Hyaets Community frequently receives calls from folks wanting to visit. This is essential for us, as it provides us with opportunities to connect with old friends, meet some new ones, and most of the time brings willing workers to help out with projects around the neighborhood. Every first-time visit starts with an orientation that introduces people to our community, our neighborhood, and an overview of the work the visitors will be doing and why that work is important. Always included is a statement on how we want visitors to interact with neighbors. In brief, the talk goes like this:
- The neighbors you will encounter are likely to be rather different than you, in class, race, and family history. They will likely be black and come from situations of generational poverty.
- The Bible shows that Jesus himself was poor and that God chooses a preferential option for the poor.
- Therefore, the folks you meet are going to be your teachers. Your job is not to be the presence of Christ today, but instead to meet the presence of Christ and to recognize it in those you encounter. These neighbors will be your teachers about the kingdom of Heaven if you will listen.
I had a chance to give this talk to a church group not too long ago. Immediately after I finished, they were ready to get to work, and wanted to start their work with a prayer. Their leaders prayed, “O God, we just want to thank you for bringing us here today, and we pray that you would help us to be the presence of Jesus to those we meet on these streets that probably don’t know you.” In other words, they prayed for exactly the opposite of what I had spent fifteen minutes asking of them.
Life in Enderly Park has been a training ground for me in unlearning that perspective on mission. I am learning to see that my neighbors, who are mostly poor and mostly black, are some of the best teachers I can have in learning the way of Jesus. They certainly do not have all of the answers, but learning to see my neighbors as brother and sister rather than as recipients of my charitable cause represents a shift in doing mission. This is a shift that has been going on for a while – Hyaets Community certainly did not make this up – but that still needs wider adoption throughout the church in America.
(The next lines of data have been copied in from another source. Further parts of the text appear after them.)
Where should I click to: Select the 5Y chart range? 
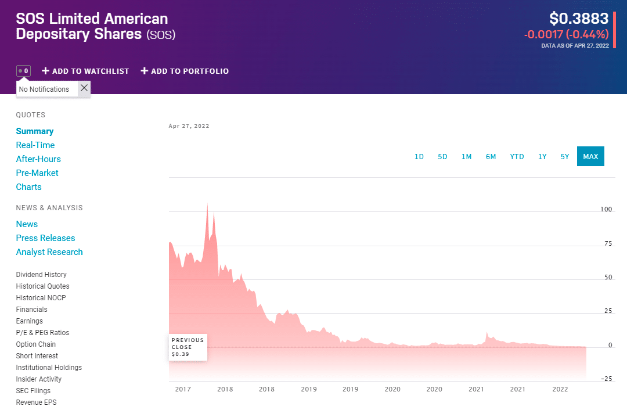coord(565,156)
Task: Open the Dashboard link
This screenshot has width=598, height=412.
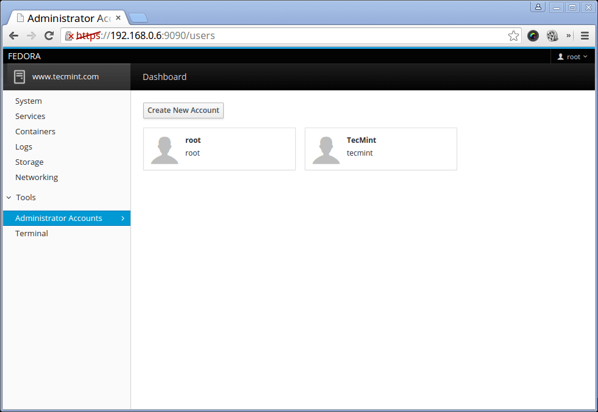Action: pos(165,77)
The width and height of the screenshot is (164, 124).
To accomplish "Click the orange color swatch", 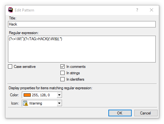I will (27, 95).
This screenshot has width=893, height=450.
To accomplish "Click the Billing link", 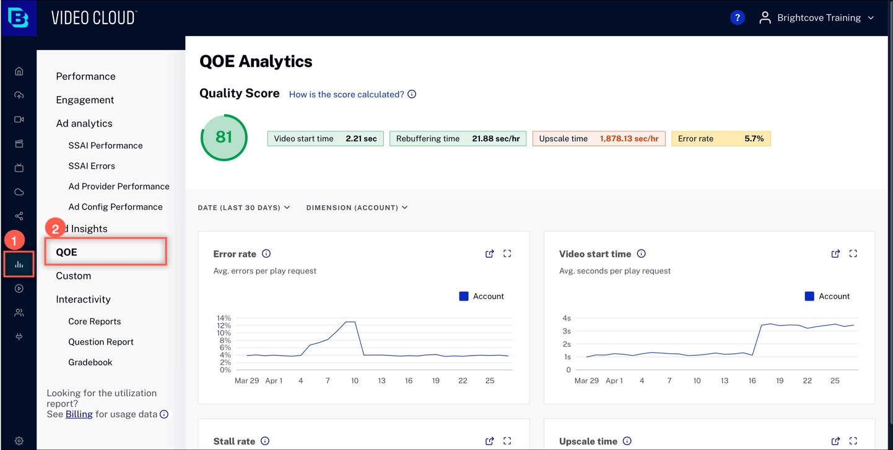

I left that workday with the group a little frustrated and disappointed that it was nearly instantaneous for them to fall back into their usual perspective on mission. But perspectives don’t change after a single conversation. That did not happen for me, and I cannot expect it to for our visitors. I do hope that life together with our neighbors on Tuckaseegee Road can be so appealing, so interesting, and so doggedly faithful in both making and becoming disciples that people will pay attention when they visit. I’m having the time of my life with my neighbors, and we are all being converted to the way of Jesus a little more each day. I think that is Good News worth sharing.